Please print out the entries below unchanged and skip the images.

> **RECORDS PROVIDED**:
# # # # # # #

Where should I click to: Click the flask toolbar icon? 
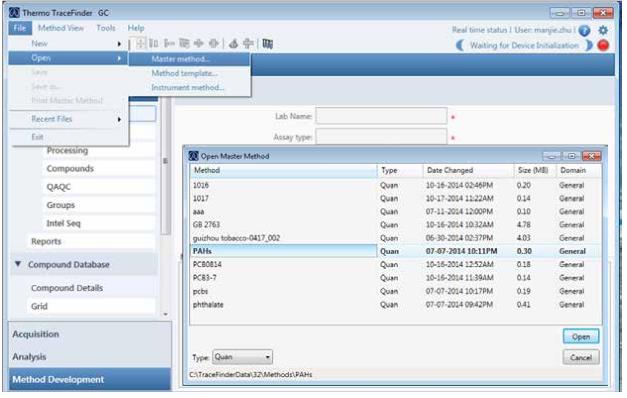click(234, 44)
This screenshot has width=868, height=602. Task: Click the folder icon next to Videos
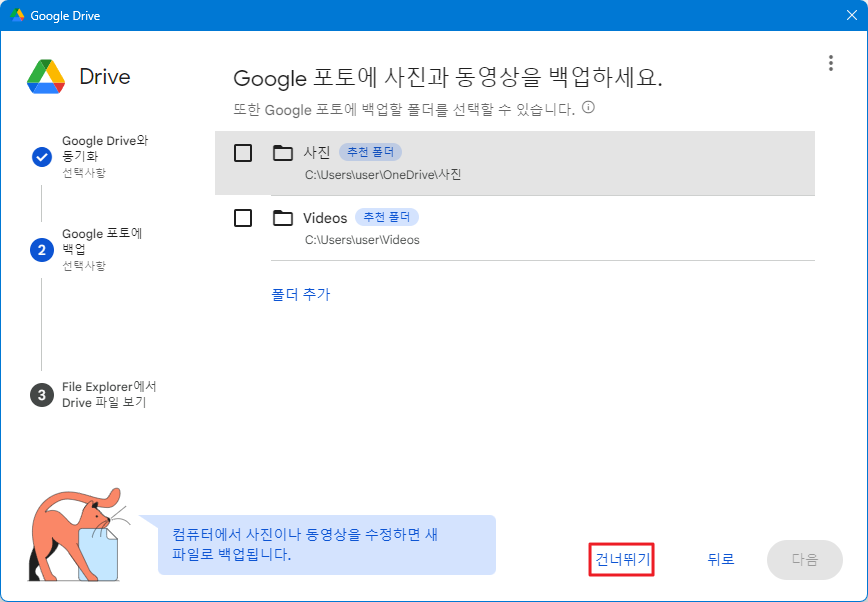[x=283, y=218]
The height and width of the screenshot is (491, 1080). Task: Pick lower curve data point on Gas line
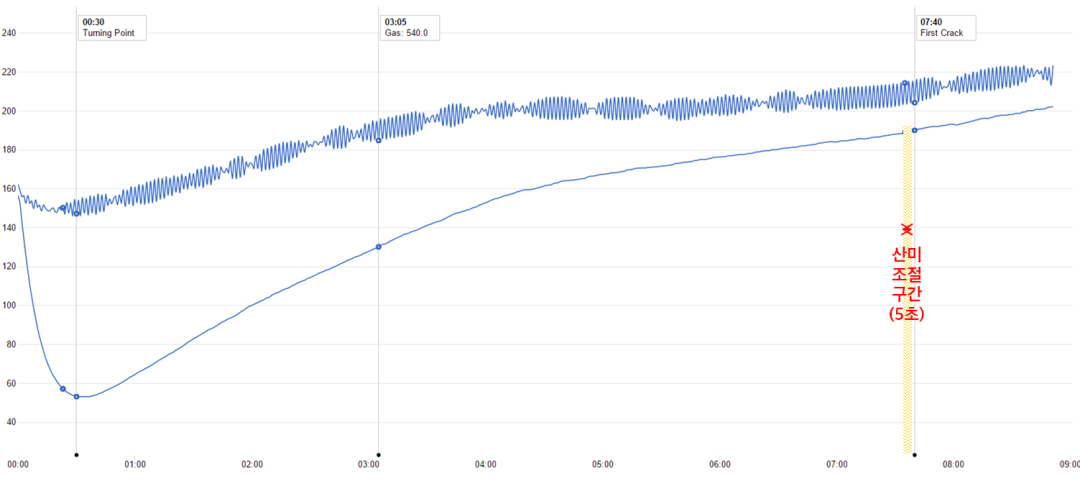[378, 246]
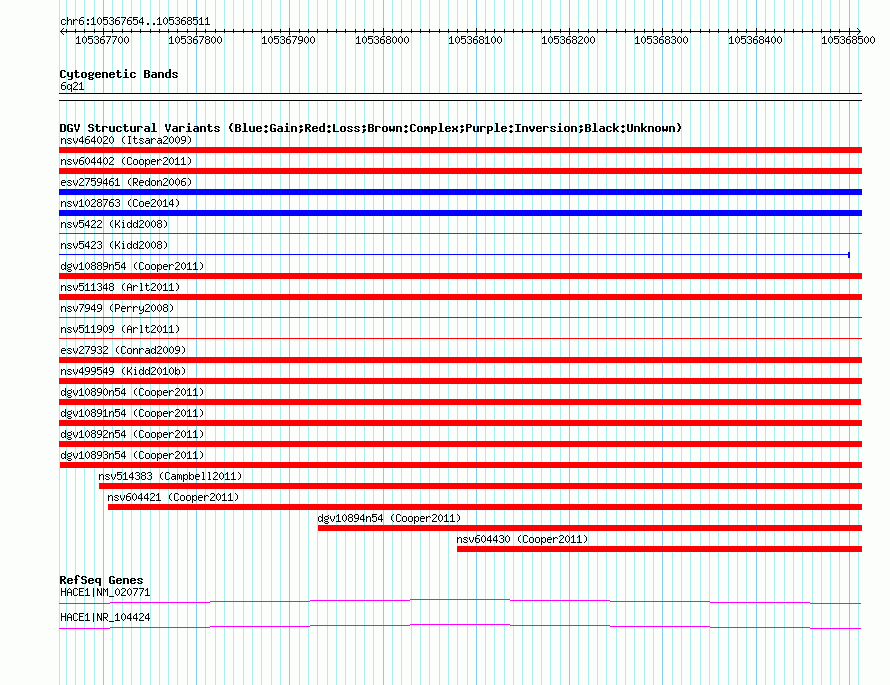The height and width of the screenshot is (685, 890).
Task: Select the HACE1|NR_104424 gene label
Action: tap(105, 617)
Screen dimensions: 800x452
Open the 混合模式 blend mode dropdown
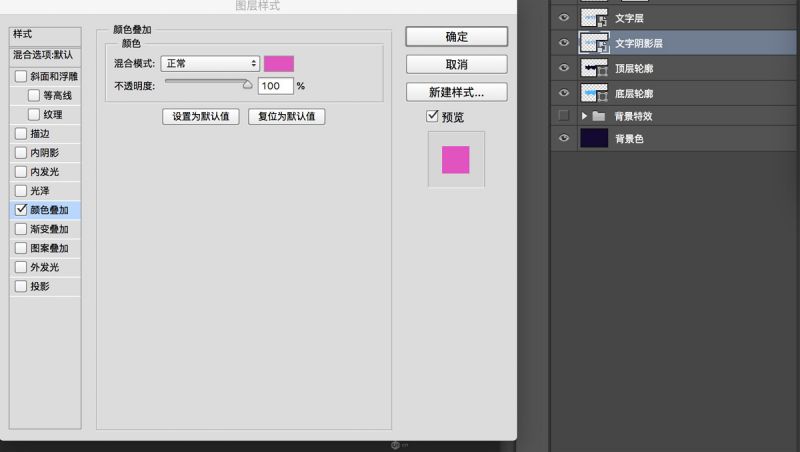(x=211, y=64)
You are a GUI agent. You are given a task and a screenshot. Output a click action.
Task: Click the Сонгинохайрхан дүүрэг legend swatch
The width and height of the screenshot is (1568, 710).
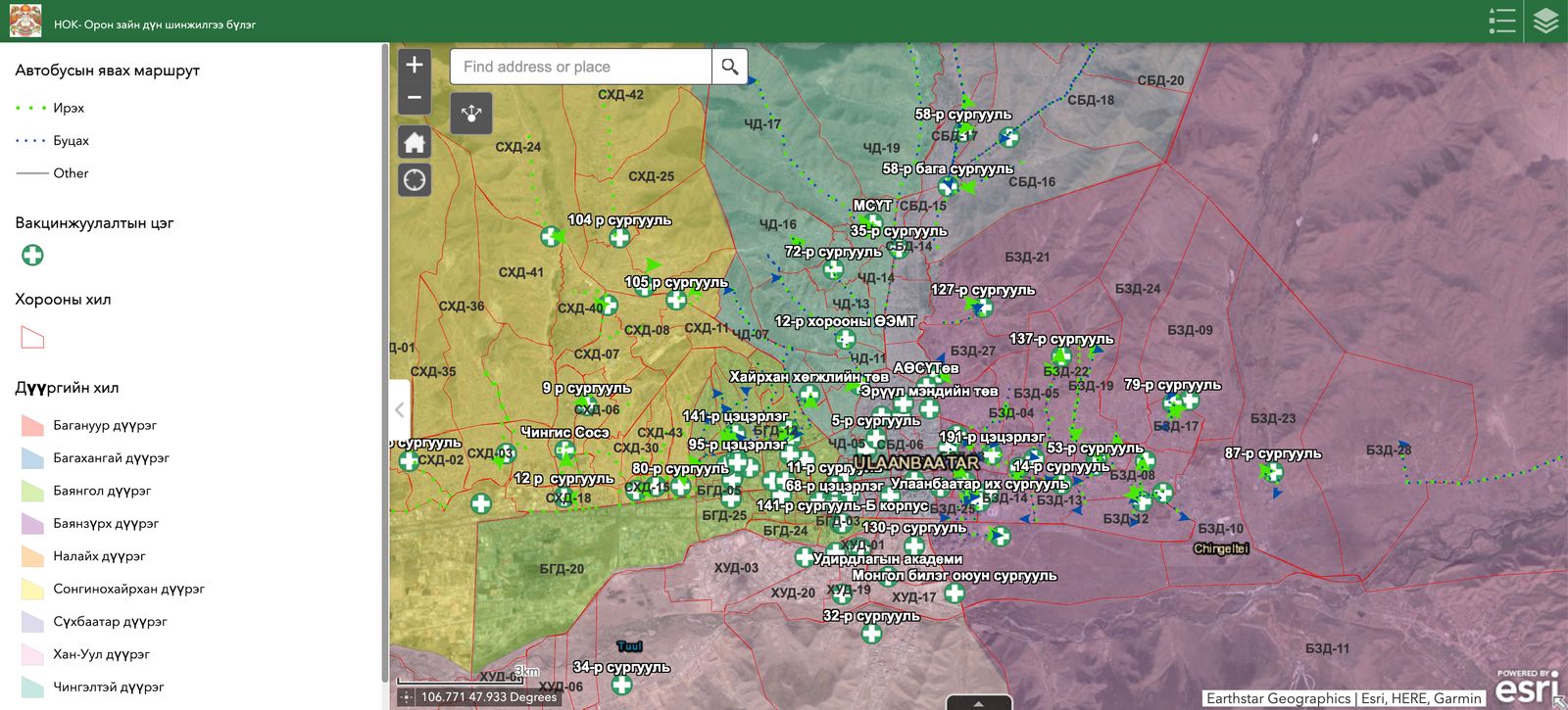[32, 590]
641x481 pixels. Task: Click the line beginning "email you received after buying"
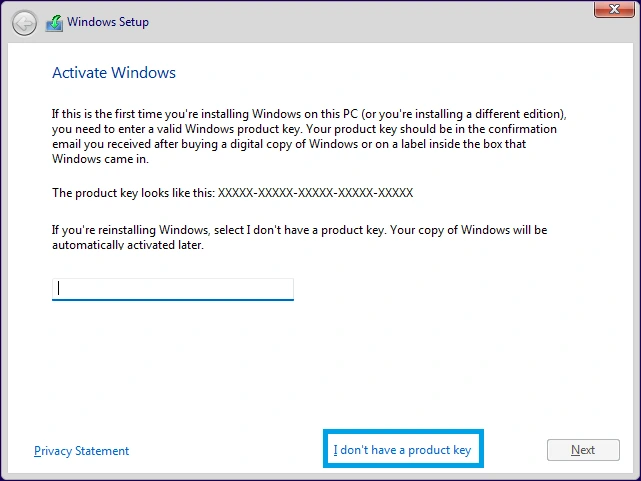pyautogui.click(x=290, y=145)
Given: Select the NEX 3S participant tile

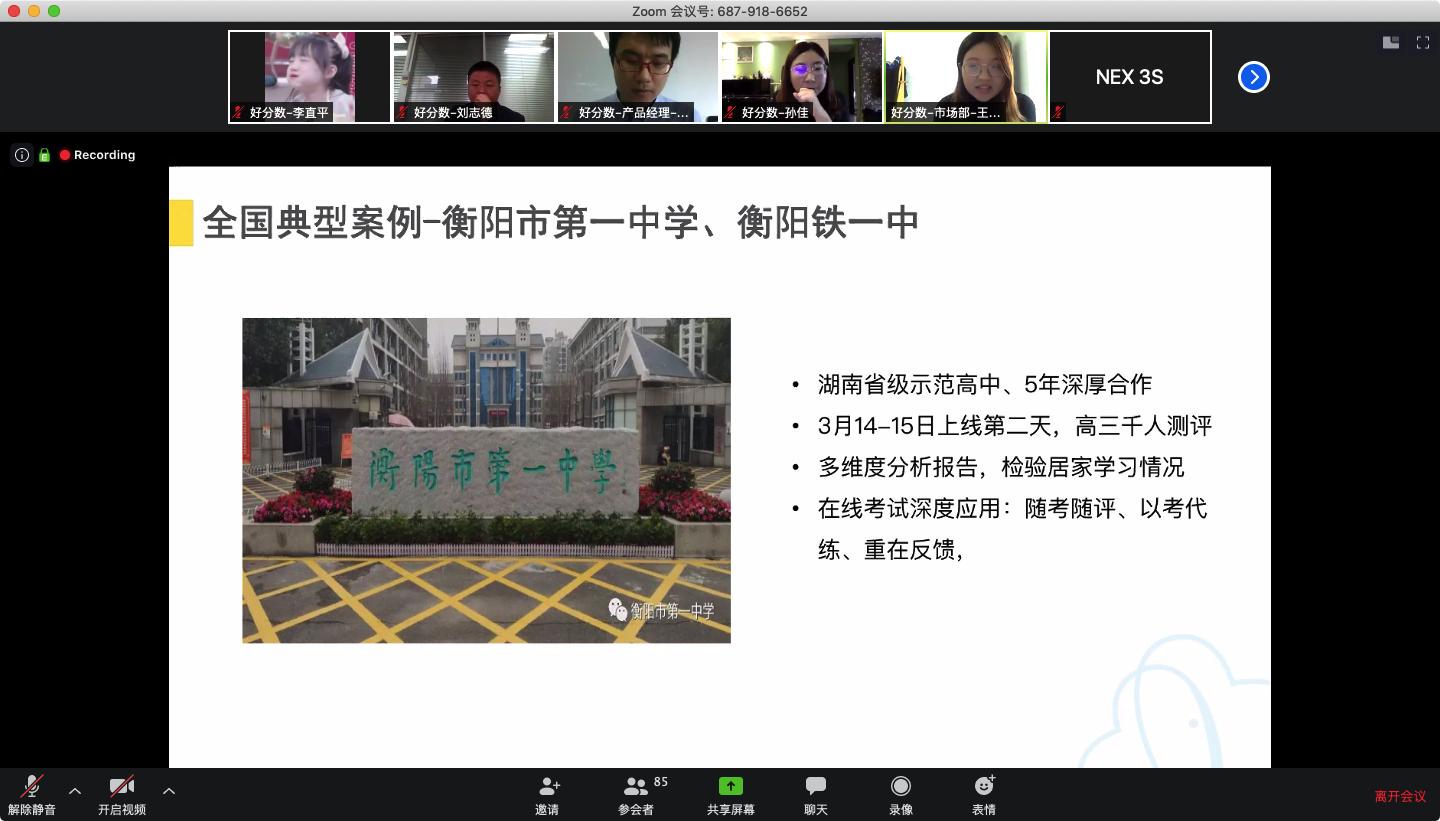Looking at the screenshot, I should (x=1129, y=75).
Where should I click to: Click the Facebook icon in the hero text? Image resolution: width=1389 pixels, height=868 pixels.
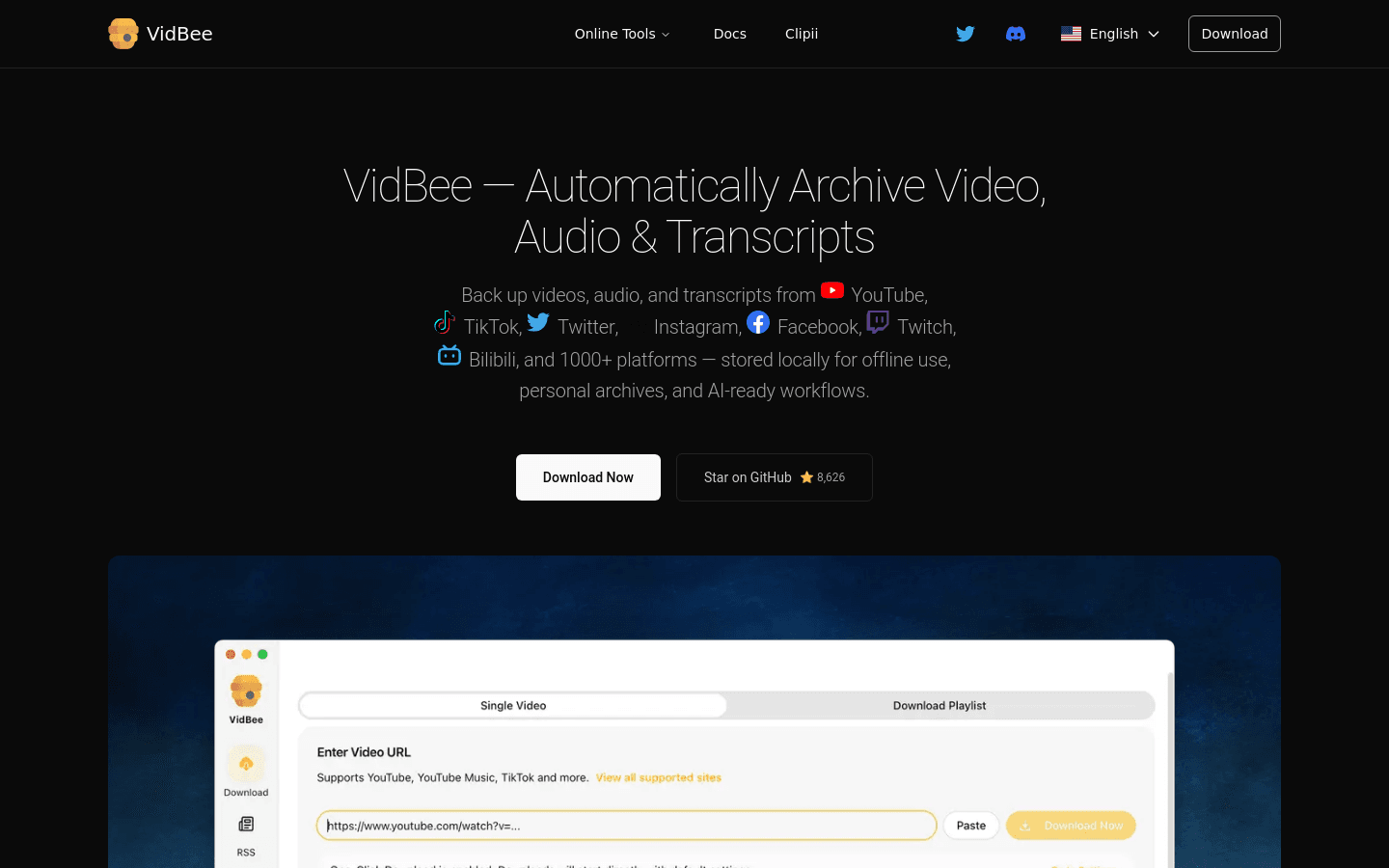(x=758, y=322)
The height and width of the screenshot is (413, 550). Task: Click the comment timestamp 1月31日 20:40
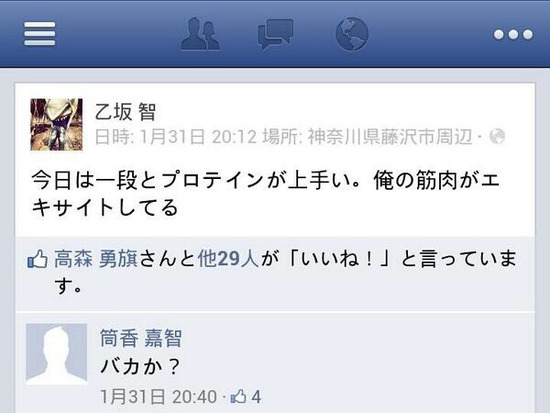(x=159, y=397)
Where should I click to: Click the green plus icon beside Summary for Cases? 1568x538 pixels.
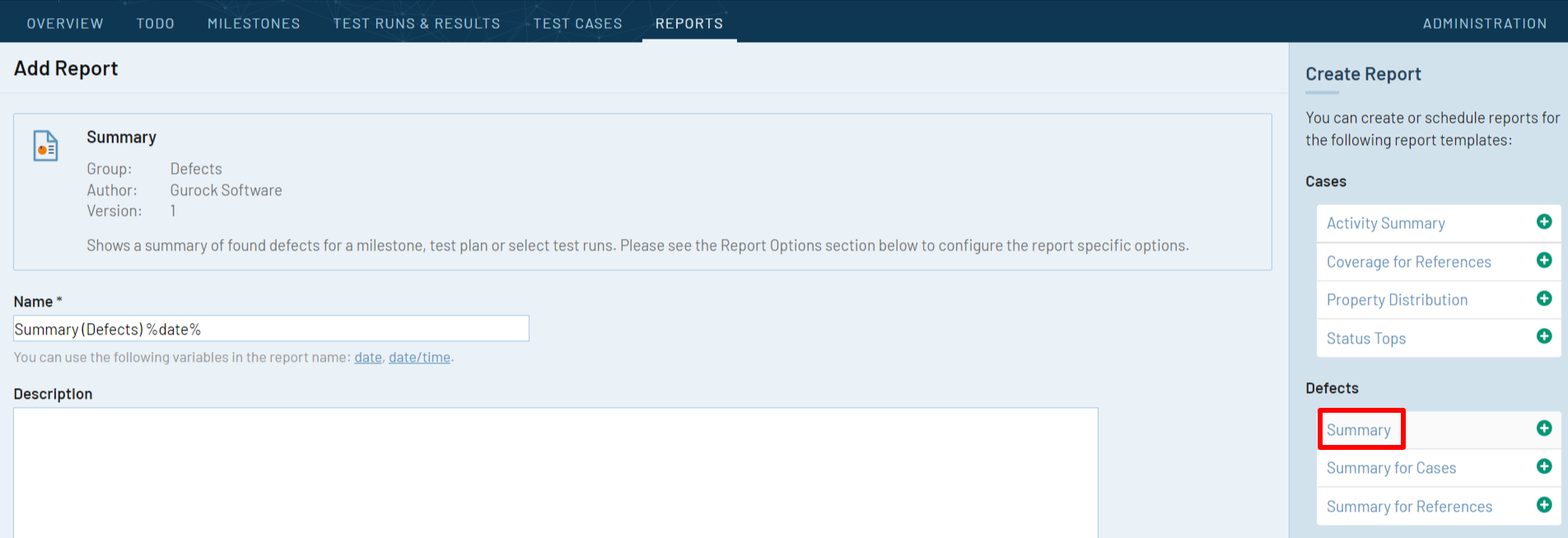[1544, 466]
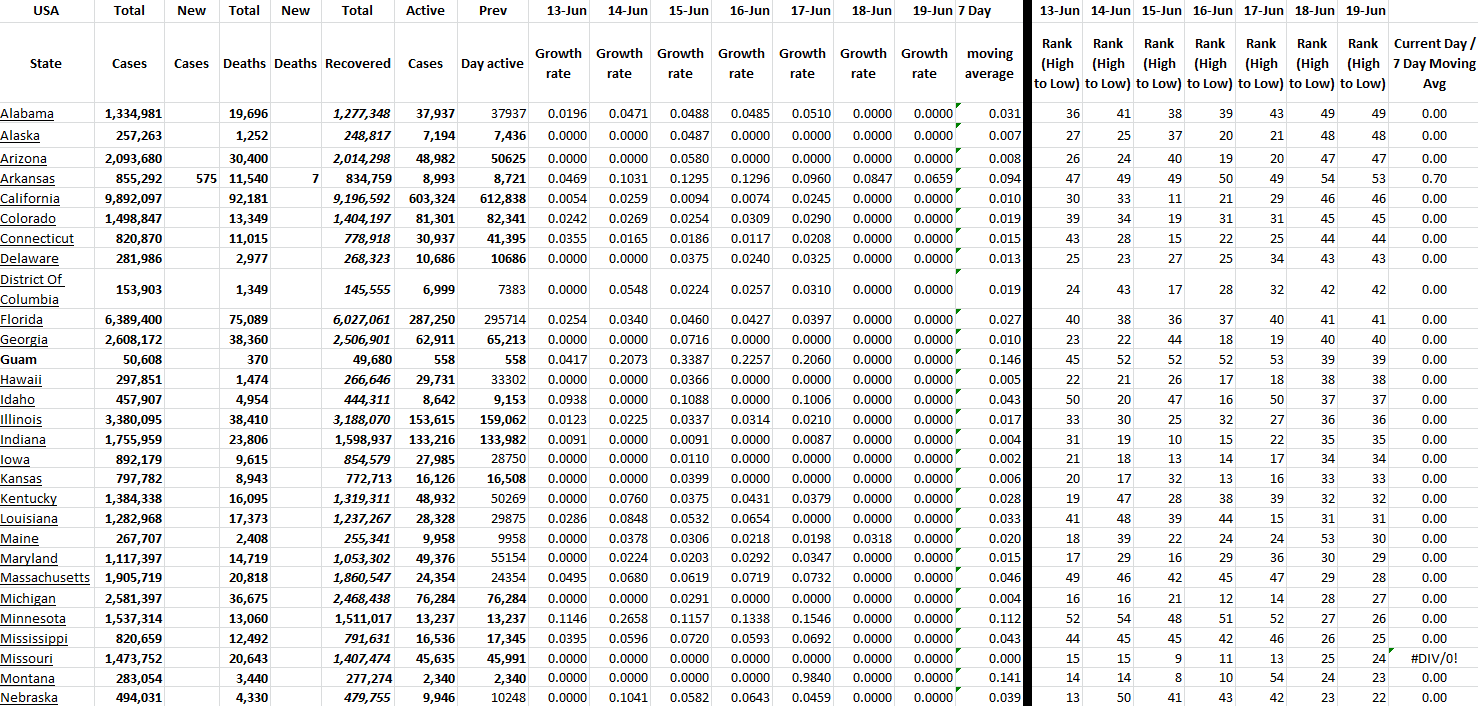The image size is (1478, 706).
Task: Select Montana's 0.9840 growth rate cell
Action: coord(802,678)
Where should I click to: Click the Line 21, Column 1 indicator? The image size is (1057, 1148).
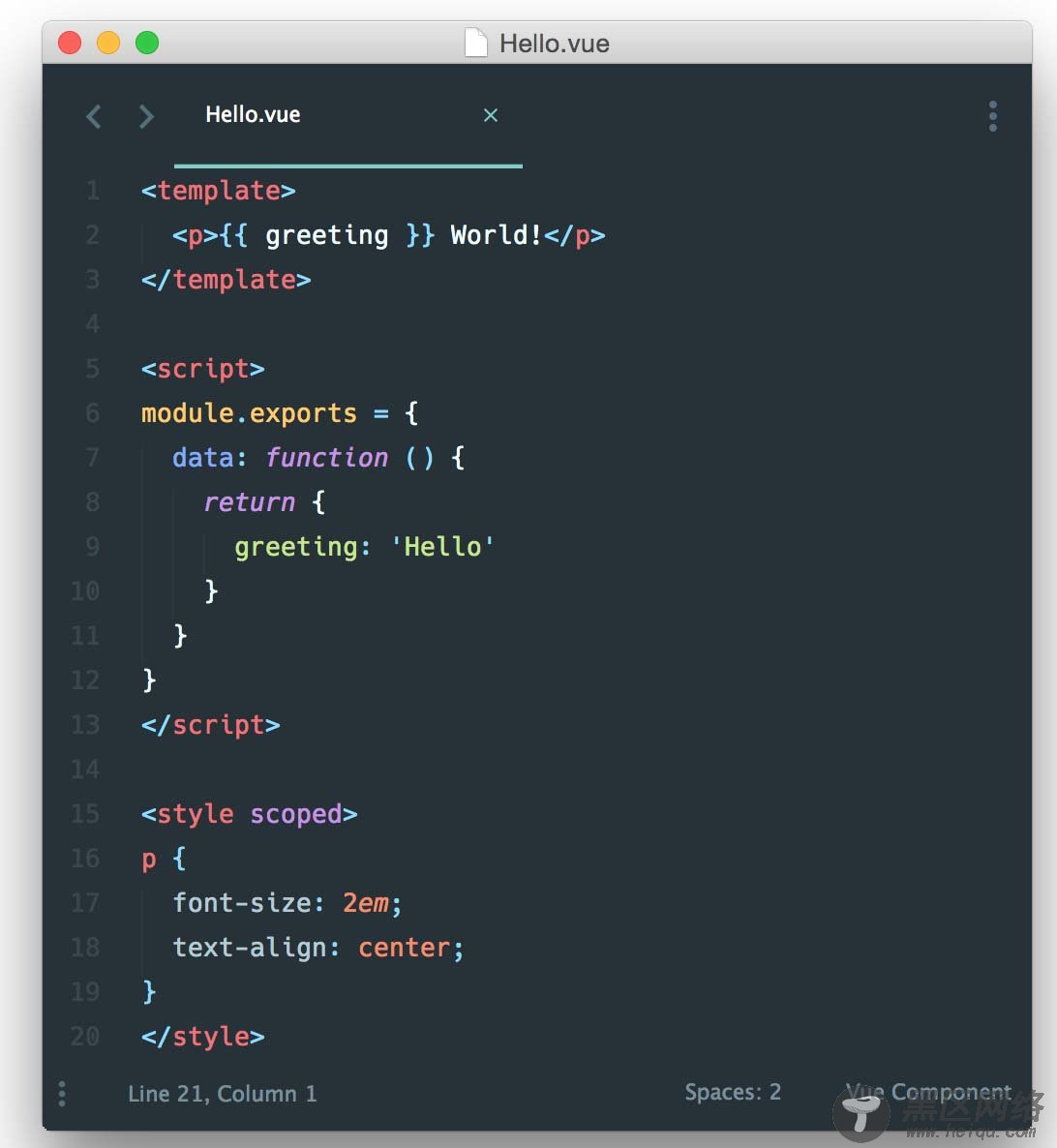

# # # # # # #

> **YOUR SOLUTION**:
Where should I click to: Click the flask toolbar icon? 
click(234, 44)
This screenshot has width=868, height=602. Task: Click the folder icon next to Videos
[x=283, y=218]
The height and width of the screenshot is (491, 1080). Task: Pick lower curve data point on Gas line
[378, 246]
The height and width of the screenshot is (685, 890).
Task: Select the HACE1|NR_104424 gene label
Action: tap(105, 617)
Screen dimensions: 800x452
Open the 混合模式 blend mode dropdown
(x=211, y=64)
You are a GUI agent. You are given a task and a screenshot. Output a click action.
Task: Click the Сонгинохайрхан дүүрэг legend swatch
The width and height of the screenshot is (1568, 710).
[32, 590]
641x481 pixels. Task: Click the line beginning "email you received after buying"
pyautogui.click(x=290, y=145)
Given: Select the NEX 3S participant tile

Looking at the screenshot, I should (x=1129, y=75).
Where should I click to: Click the Facebook icon in the hero text? Image resolution: width=1389 pixels, height=868 pixels.
(x=758, y=322)
The height and width of the screenshot is (413, 550). Task: Click the comment timestamp 1月31日 20:40
(x=159, y=397)
Where should I click to: Click the green plus icon beside Summary for Cases? 1568x538 pixels.
[1544, 466]
The image size is (1478, 706).
Task: Select Montana's 0.9840 growth rate cell
Action: coord(802,678)
Where should I click to: Click the Line 21, Column 1 indicator? The image size is (1057, 1148).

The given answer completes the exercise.